Порядок был кое-как восстановлен, отцы-сенаторы выползли из-под кресел и заняли свои места. Кандидатуру Макрина поставили на голосование. «За» – четыреста один голос. Постум усмехнулся. А кто говорит, что один человек ничего решить не может? Один голос – и Макрин утверждён.
Власть – это всегда мистерия безвыходности. Вернее, выход один – в безумие и беззаконие.
Август поднялся и вышел из курии, не дожидаясь конца заседания. Ликторы с трудом прокладывали ему дорогу в толпе. Репортёры все ещё суетились вокруг. Август ничего не сказал. Вместо него охотно ответил знаменитый писатель Неофрон:
– Бенит, конечно, мелок, но он всегда уважал армию.
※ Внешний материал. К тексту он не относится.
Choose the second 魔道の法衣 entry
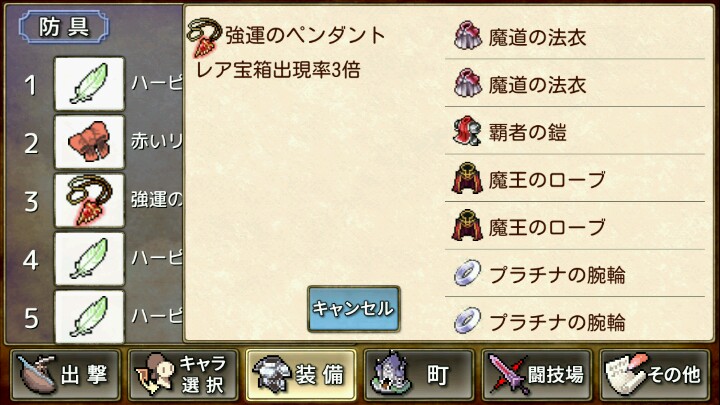(575, 84)
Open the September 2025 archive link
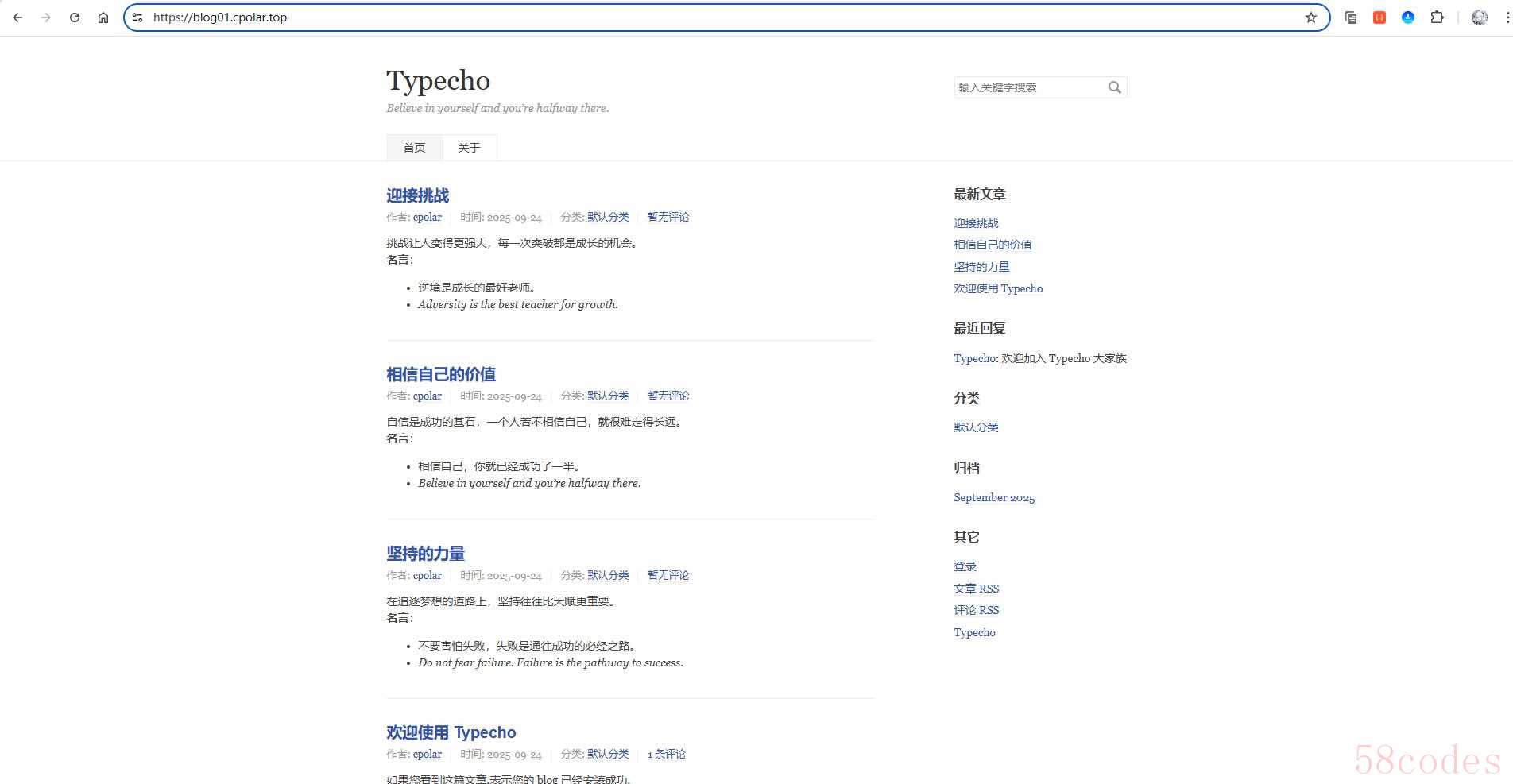This screenshot has height=784, width=1513. point(994,497)
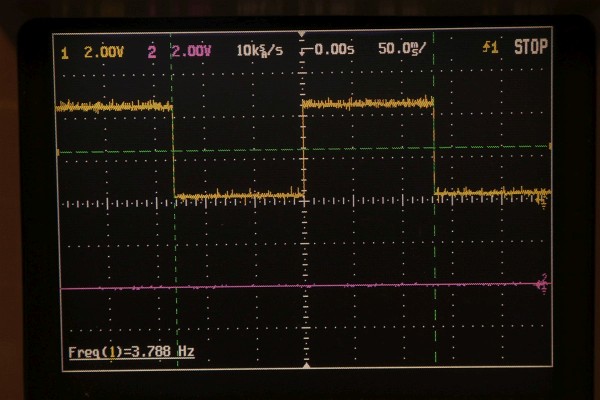This screenshot has height=400, width=600.
Task: Click the channel 2 ground marker at right edge
Action: click(543, 283)
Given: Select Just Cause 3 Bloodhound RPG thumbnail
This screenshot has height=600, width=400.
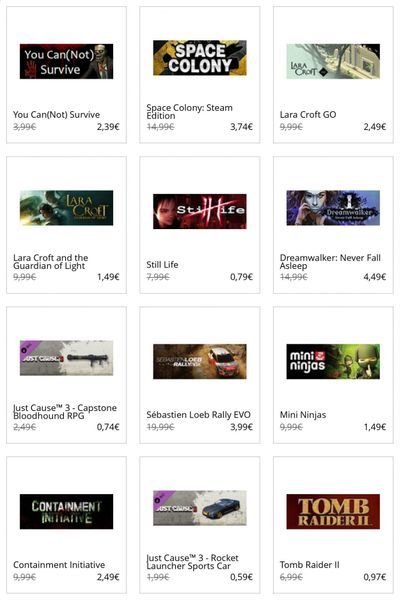Looking at the screenshot, I should pyautogui.click(x=66, y=358).
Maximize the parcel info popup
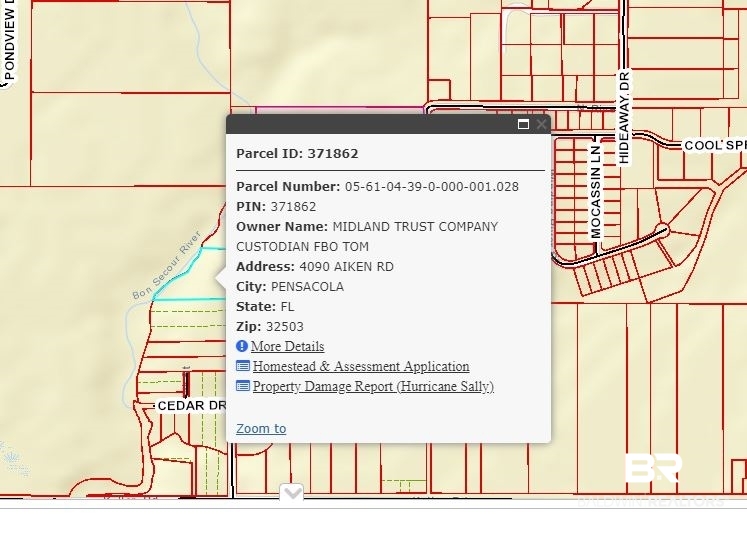Screen dimensions: 747x535 coord(523,124)
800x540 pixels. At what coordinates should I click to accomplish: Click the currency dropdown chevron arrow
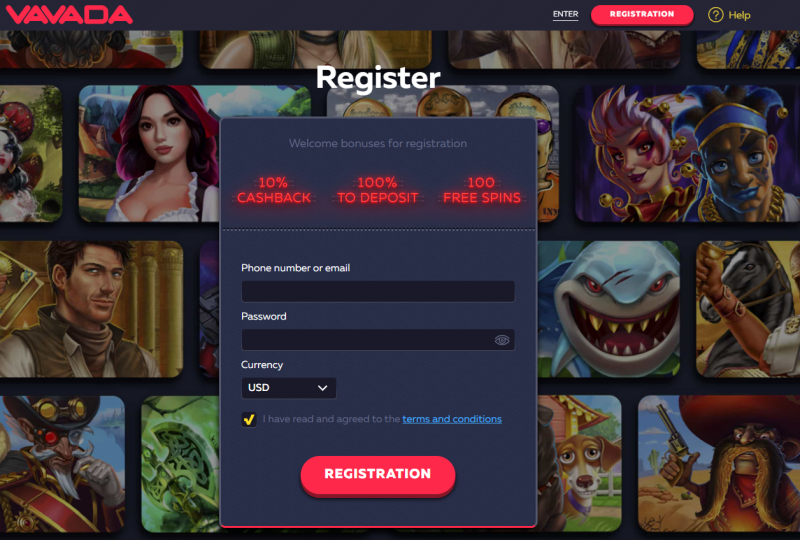click(x=322, y=388)
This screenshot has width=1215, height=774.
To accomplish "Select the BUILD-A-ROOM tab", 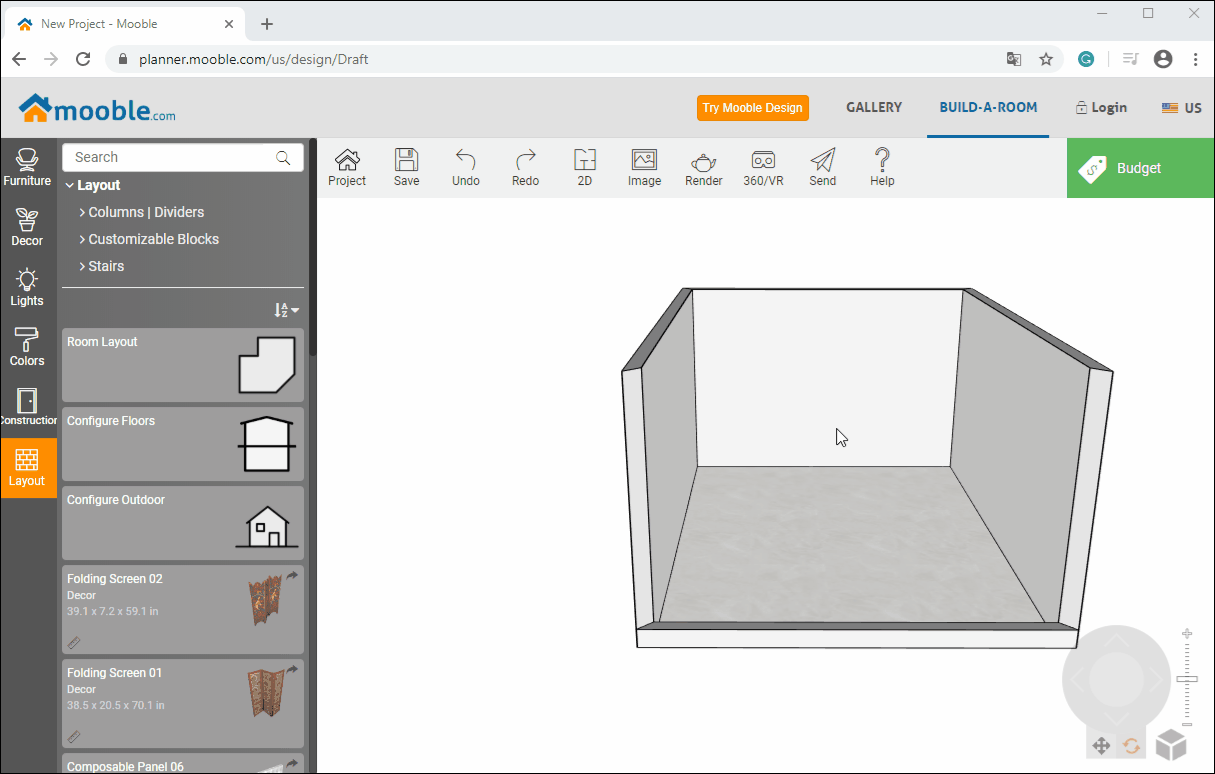I will click(x=988, y=108).
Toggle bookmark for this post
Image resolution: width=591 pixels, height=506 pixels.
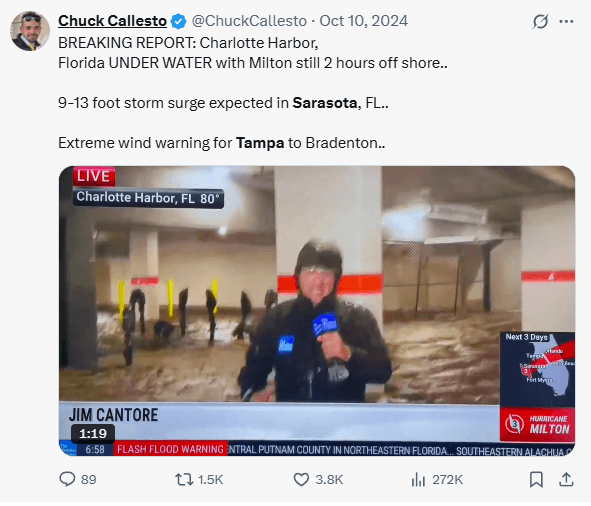point(536,480)
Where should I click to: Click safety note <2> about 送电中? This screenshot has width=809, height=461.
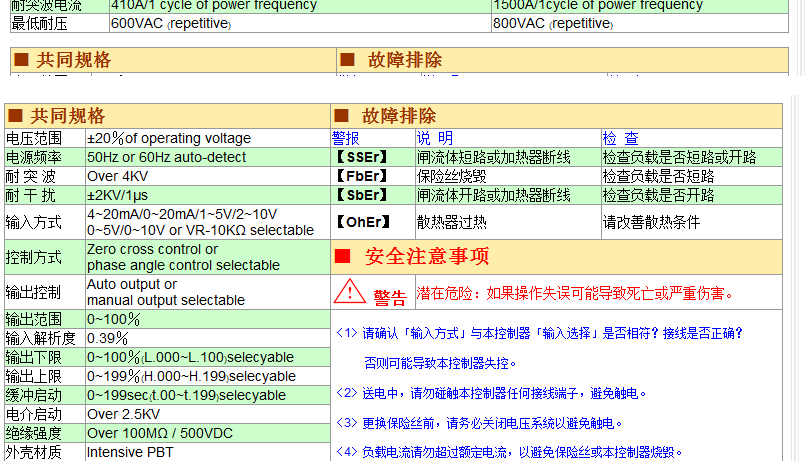pyautogui.click(x=491, y=394)
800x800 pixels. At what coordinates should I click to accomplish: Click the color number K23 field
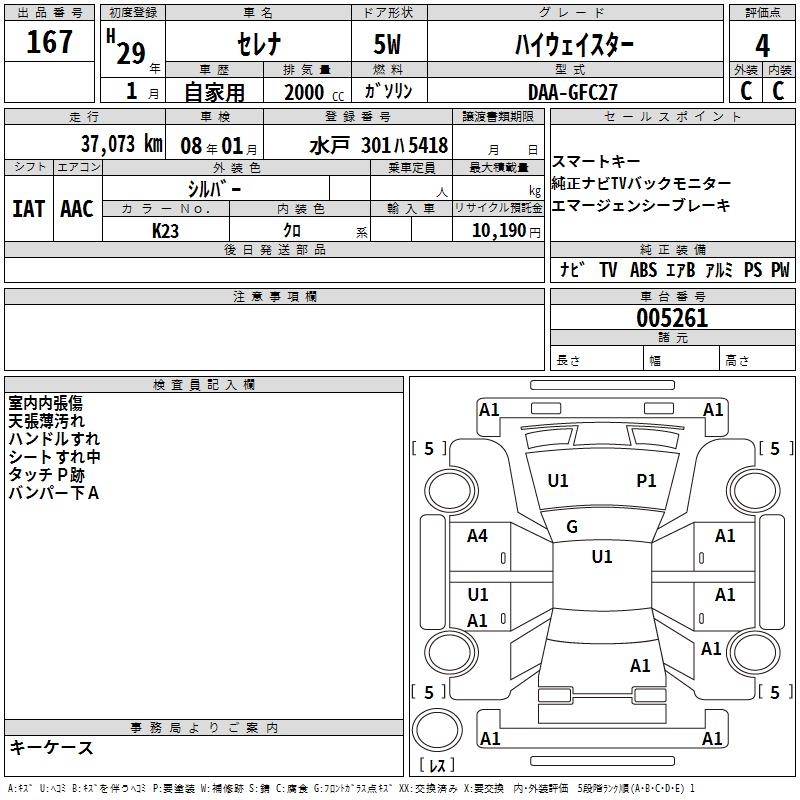point(166,230)
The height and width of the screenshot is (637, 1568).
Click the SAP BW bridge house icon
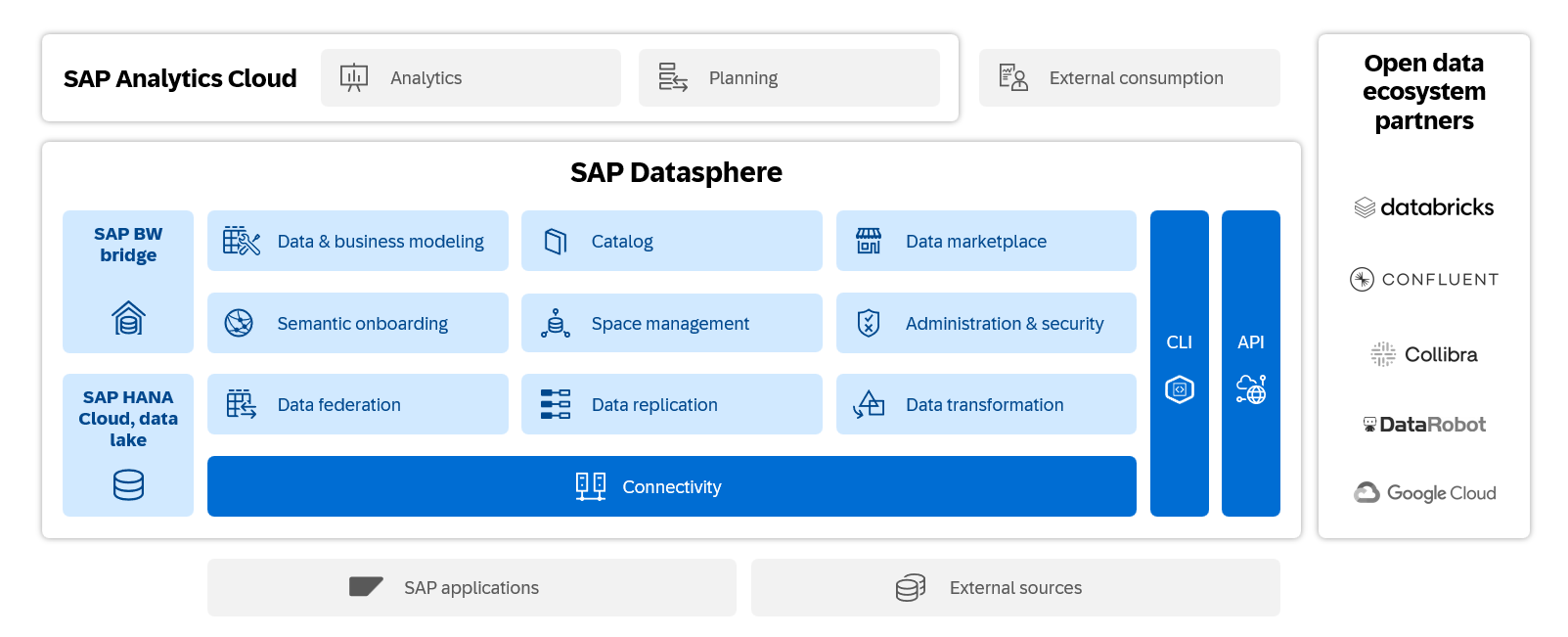point(128,318)
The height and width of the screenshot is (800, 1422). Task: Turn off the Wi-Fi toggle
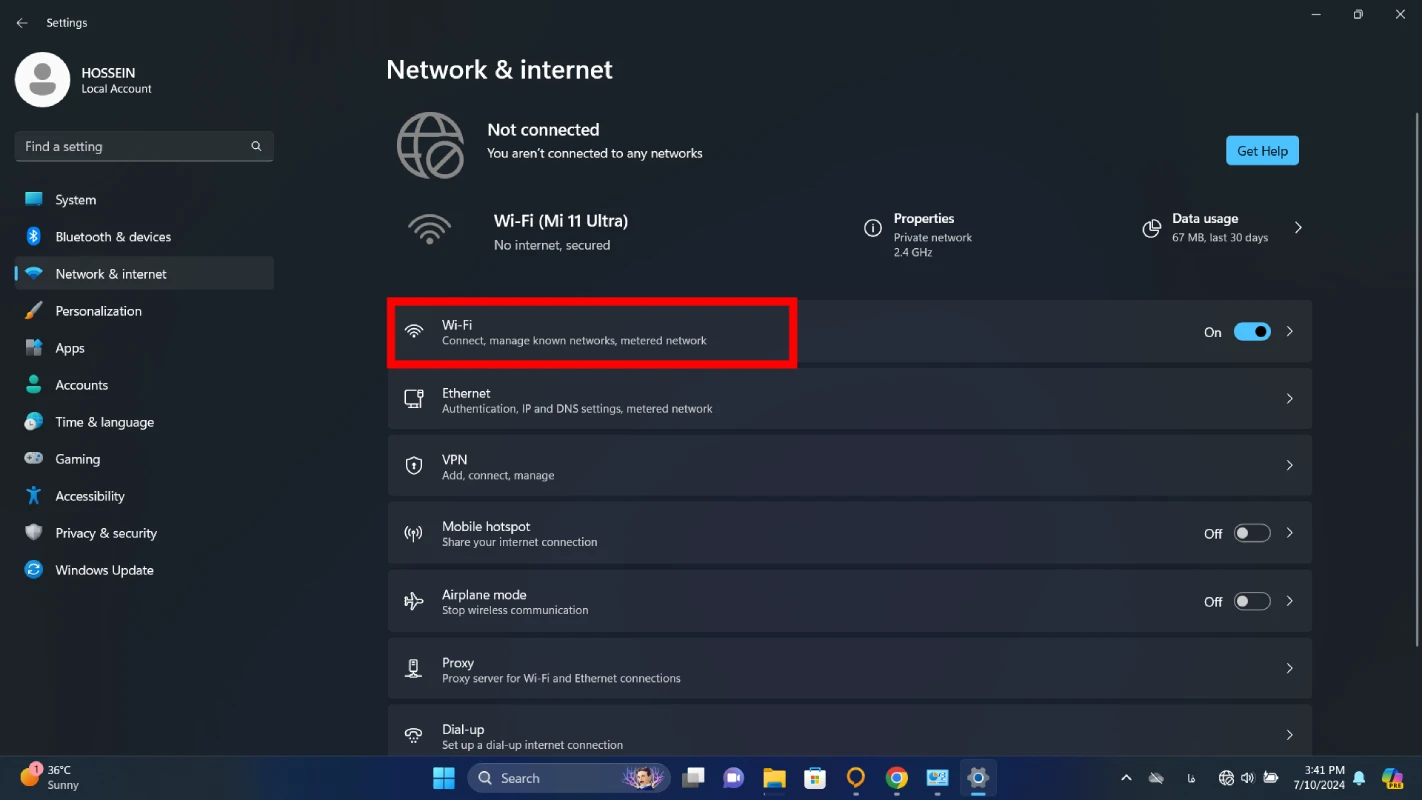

И я уважал его – до сегодняшнего дня.
«Как хорошо было бы, – подумал Постум, – если бы меня сейчас убили. Мне бы не пришлось переживать эти мерзкие тошнотворные, отвратные, грязные, фекальные минуты…»
Ему казалось, что его сейчас вырвет.
Из курии император явился мрачнее тучи. Ожидалось, что молнии враз ударят и испепелят все вокруг. Так и вышло. Гроза разразилась. Забегали слуги, на кухне возникла краткая паника. Лишь преторианские гвардейцы, охранявшие Палатин, оставались невозмутимы. Ясно было, что Август устроит очередную попойку и будет дебоширить до утра. Обо всем этом было тут же доложено соглядатаям Аспера и Макрина. Бениту эти сведения не поступали: они были из рядовых.
И вскоре в триклинии началась шумная и безобразная пьянка. Позвали мимов, но через час актёры были изгнаны. Буйству Августа не должно быть лишних свидетелей – этот принцип свято соблюдался на Палатине.